Token that diversifies value across blockchains


#1

This is a general idea, and better ideas and refinement can be made. The point of this is that it could become a very popular token in the crypto-sphere…

Build a token (for here, let’s call it TD - e.g. Token Diversified). TD’s represents a portion of a diverse set of tokens and coins stored by smart contracts on AE’s blockchain AND (this is important) smart contracts on other smart contract capable blockchains. The value of TD would be the combined value of all assets stored in the TD network of smart contracts divided by the number of issued TD on the AE blockchain.

People wanting TD would send some eligible token or coin to a smart contract, with an AE address for where the TD will be sent. The smart contract on AE will crate new TD and send to the address. The TD will be backed, so, they will not be subject as much to market dynamics other than the perceived value people find in diversifying.

People may trade TD back for one of the eligible coins/tokens, but I suggest with a small fee to keep TD as the preferred traded asset.

The advantage of this is that people wanting to diversify their exposure to one digital asset, can benefit by having the value spread out with others coins. Also, it might be possible to make it easy (no fee’s to change out) to other eligible coins and buy others to encourage a good balance of coins.

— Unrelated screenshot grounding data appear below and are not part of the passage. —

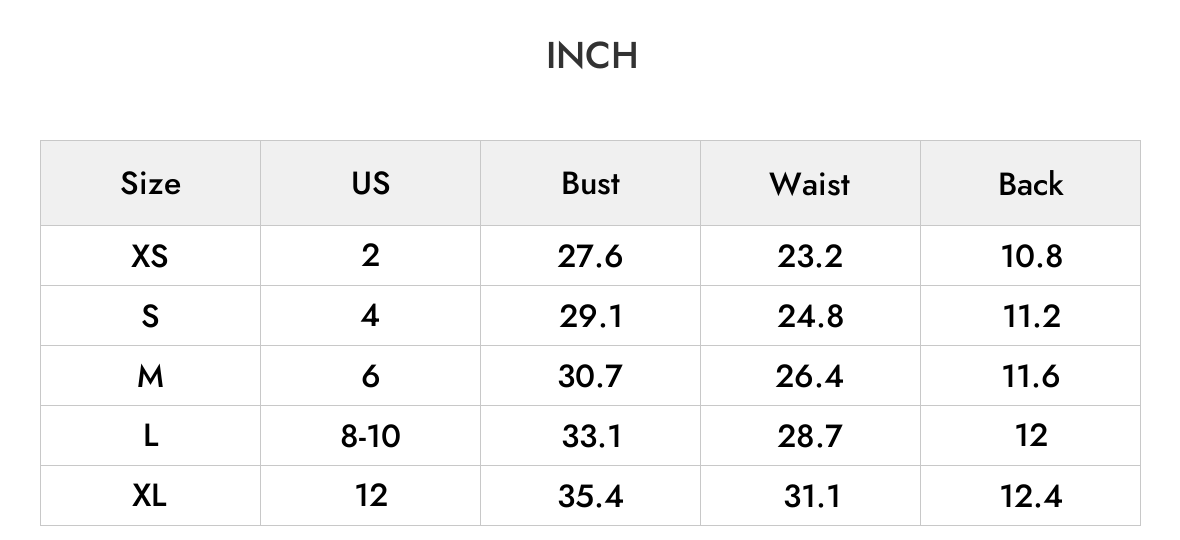Click the INCH heading above the table
This screenshot has height=540, width=1180.
[x=592, y=56]
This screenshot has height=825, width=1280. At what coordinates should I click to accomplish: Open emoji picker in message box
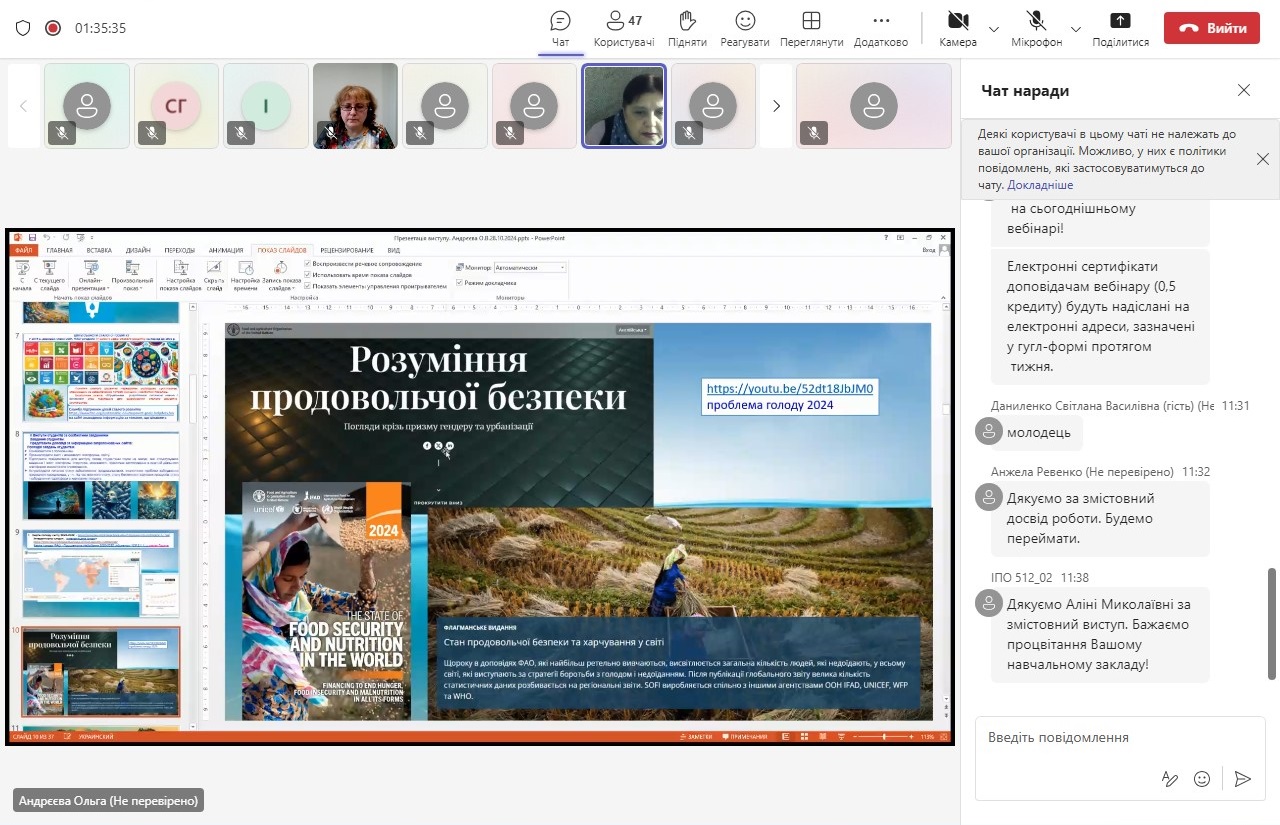pos(1202,778)
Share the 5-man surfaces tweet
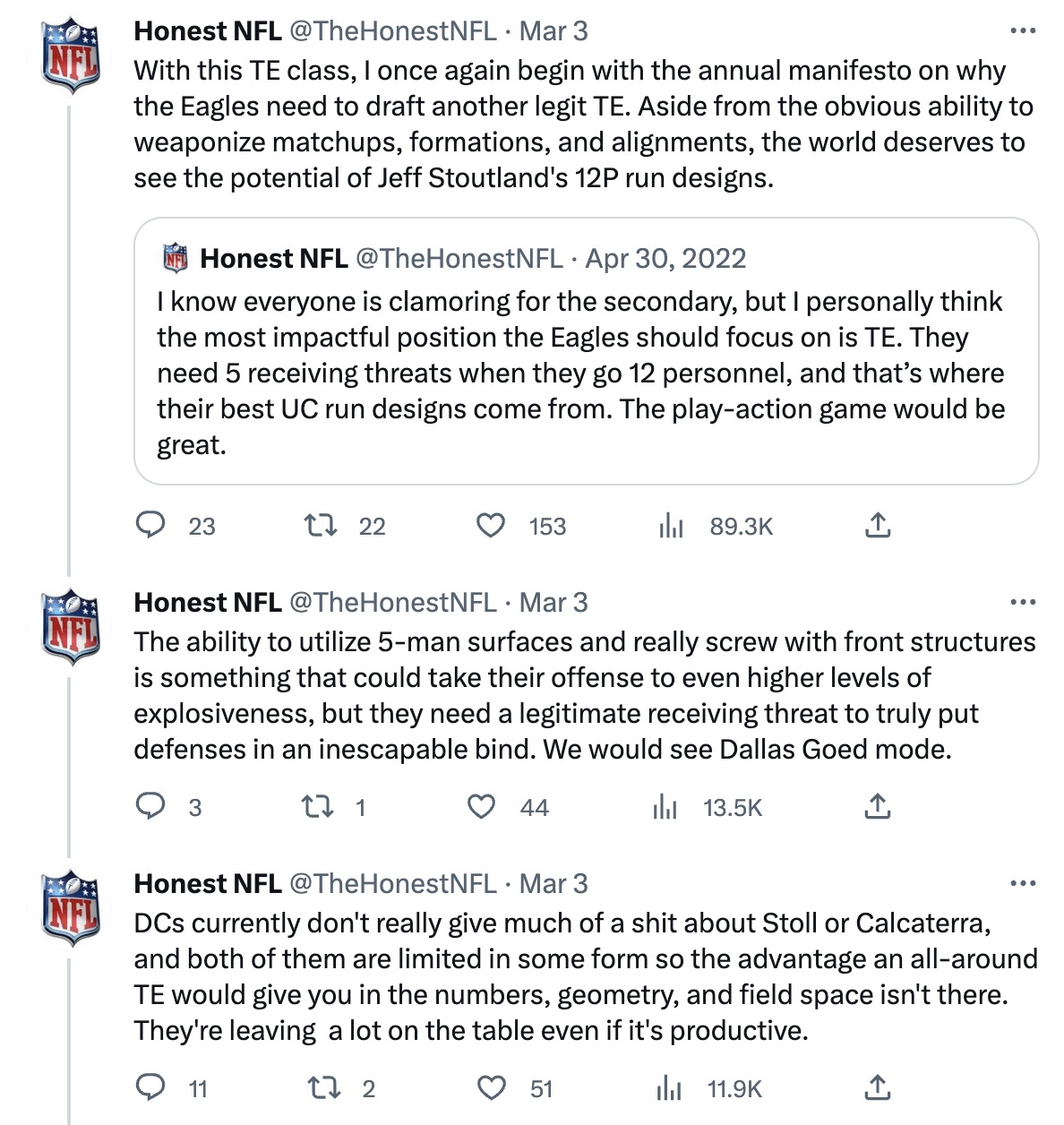The height and width of the screenshot is (1125, 1064). point(878,806)
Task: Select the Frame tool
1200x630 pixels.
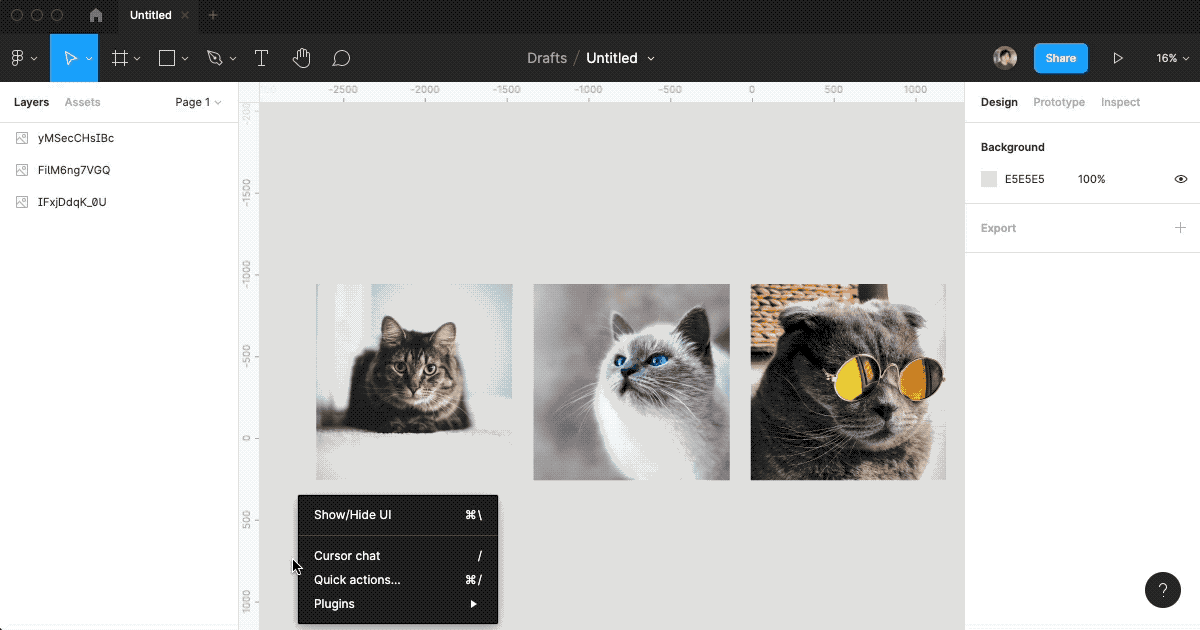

From an investors perspective, just a simple balancing of tokens can be better than holding one coin or token. And the value of TD will maintain average value and thus do better than the worse coin/token among those eligible because of this.

For example, if you had two coins, A and B, and as A’s value increased, you sold off A and bought B until the overall portfolio was balanced in value again between A and B. then in the long run, this portfolio would do better than the worse of A and B. But it won’t do better than the best of A and B. People wanting to diversify will see this benefit.

Thoughts? Improvements?


#2

Hey, thanks for the nice idea. I have a few questions/comments:

How is it backed?

If new TD is created, the value of all other TD decreases (inflation)

That could result in a lot of token pairs that need to be supported.

I think currently there is not much diversity in the the direction of token prices. If Bitcoin goes up, most coins go up and vice versa.

I am not sure this is a good strategy. You are selling someting that goes up in value, in order to increase your position to something that goes down. Also, how is this selling/buying being done? Who is doing it?

I am not a trader, so maybe I don’t get too much, but these were my comments :slight_smile:

Best,
Vlad


#3

This is very similar to index funds. Interesting! Very interesting. Care to discuss this in a chat?


#4

Sure. Also, if it comes to be a supported idea among the team here, you should maybe delete this topic thread to preserve the idea. Give me your contact info for a chat. And once I make contact, you can delete your info here.


#5

It is backed by other crypto assets. Coins and tokens from any blockchain that is smart contract capable. So, this would include the Aeternity coin and tokens, and any other smart contract capable blockchain (Ethereum, EOS, etc… all of their coins and tokens)

TD are created only when new coins are being sent to the smart contracts containing the assets. And new TD are created equivalent to the incoming coins/tokens value (values determined using Oracles etc…) So, inflation is zero. However, over time, the TD value should increase faster (in bull markets) and decrease slower (in bear markets) than at least half the coins/tokens in it’s “portfolio”.

Kinda. That shouldn’t be a problem, and if there were a problem a way could be made to govern the pairs.

It mnight seem like that in short time frames. There is a big diversity if you look over the long term. Look at mid December until present. Bitcoin increased 20%, Ethereum increased 70%.

There is more than one way to balance the position. You can also buy the one gaining (I’ve done back testing on this method, and it is very good). But if you did the way I described, you would do better than the worse of the coins in the portfolio.

Also, the buying and selling are not necessary for a minimum viable product. And I’m not exactly sure how trading would be done. However, you could just control how easy it is to exchange the tokens and coins with differing fee’s (this is not done over an exchange, but in smart contracts). So, if you want people to trade in more of one coin versus another, you change the fee’s automatically. The who of who is doing it… are the smart contracts. :wink:

An advanced version could control this even better using a DEX. The only concern I would have on using this could be people anticipating the TD contracts placing buys and sells on the exchange, and trying to buy or sell ahead of the TD contract buys/sells. That could be mitigated some if you program a random buy/sell algorithm. So, you might know the algorithm is going to purchase some coins, but you don’t know exactly when… and if the price is driven too high or low, the algorithm could cancel out of the trade - foiling (in part) the attempt to lead the TD smart contract trades… or if there is more than one DEX, you could choose a random DEX. And finally, for brainstorming this now, this buying/selling can be done slowly - not all at once.

There are at least two ways to do this. You hold several kinds of coins and not trade to balance, but use differing fee’s to drive people to trade in (convert to TD) one coin over another. Or you could balance the assets using a DEX. In either cases, you should do better than the worse of the assets. And if you did incorporate balancing, you can do better than all the assets. I have an example of such backtesting I could share in private.